Data provided:
──────────

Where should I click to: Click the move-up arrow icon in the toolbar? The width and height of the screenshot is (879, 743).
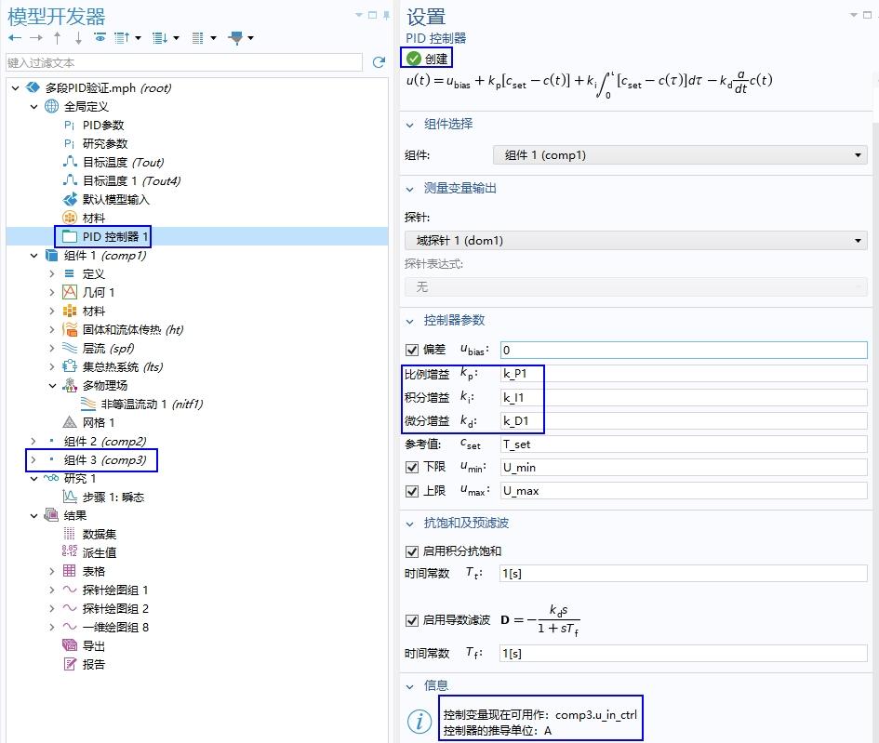click(55, 37)
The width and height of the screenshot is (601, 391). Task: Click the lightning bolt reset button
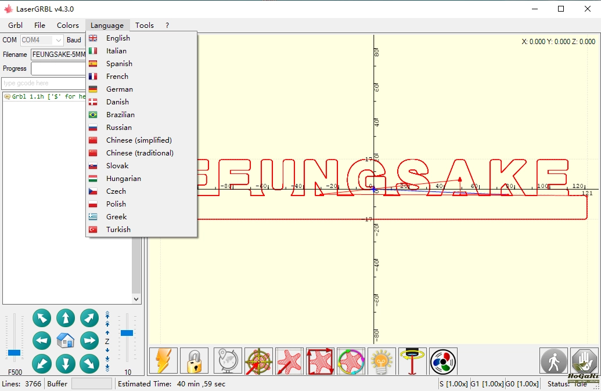[x=164, y=361]
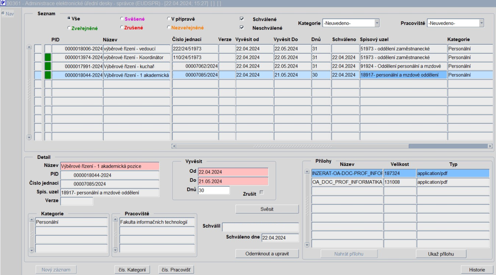This screenshot has height=275, width=496.
Task: Open the Kategorie dropdown
Action: coord(377,23)
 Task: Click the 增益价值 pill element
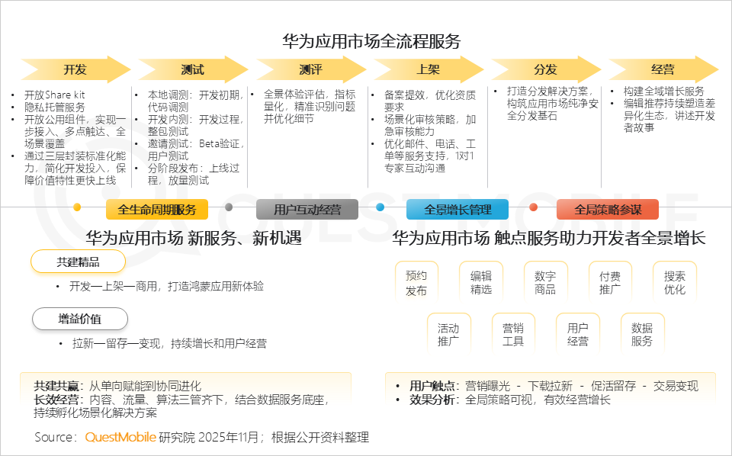click(79, 319)
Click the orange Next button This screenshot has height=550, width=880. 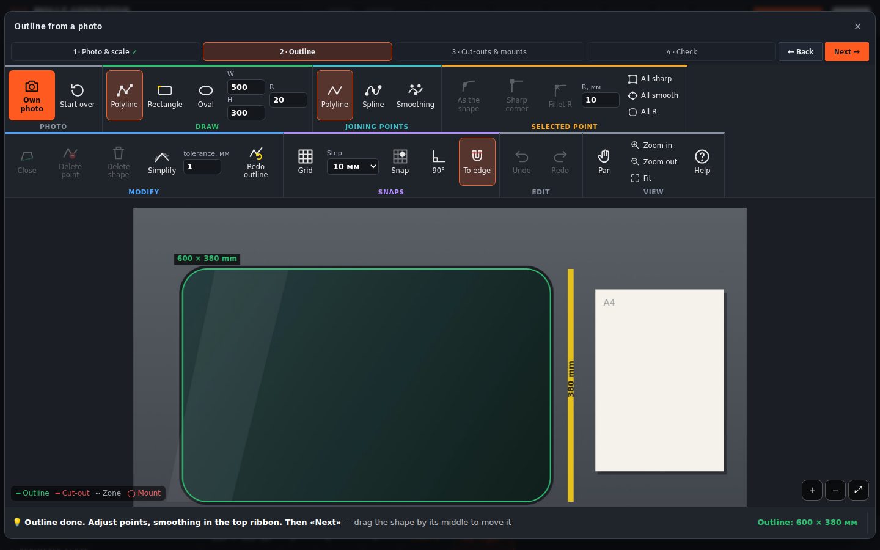point(847,52)
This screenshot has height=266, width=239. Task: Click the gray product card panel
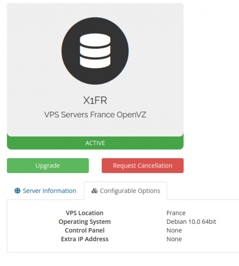(x=95, y=70)
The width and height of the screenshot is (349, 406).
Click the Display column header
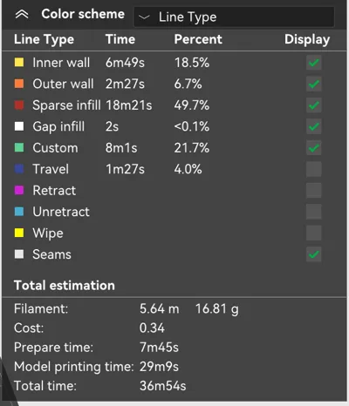(x=307, y=39)
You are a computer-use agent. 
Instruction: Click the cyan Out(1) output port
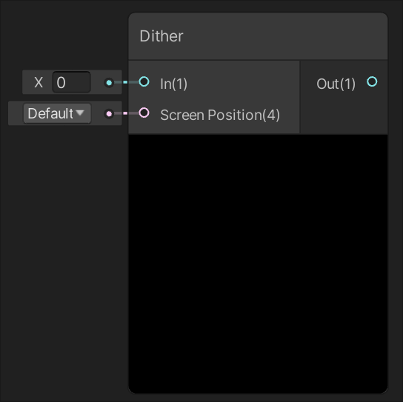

──────────

Copy every line of the records above that contains the word "Task". Case counts.

The width and height of the screenshot is (601, 391). Task: Click the lightning bolt reset button
Task: Open the Kategorie dropdown
 Task: Click the 增益价值 pill element
This screenshot has height=266, width=239. Task: Click the gray product card panel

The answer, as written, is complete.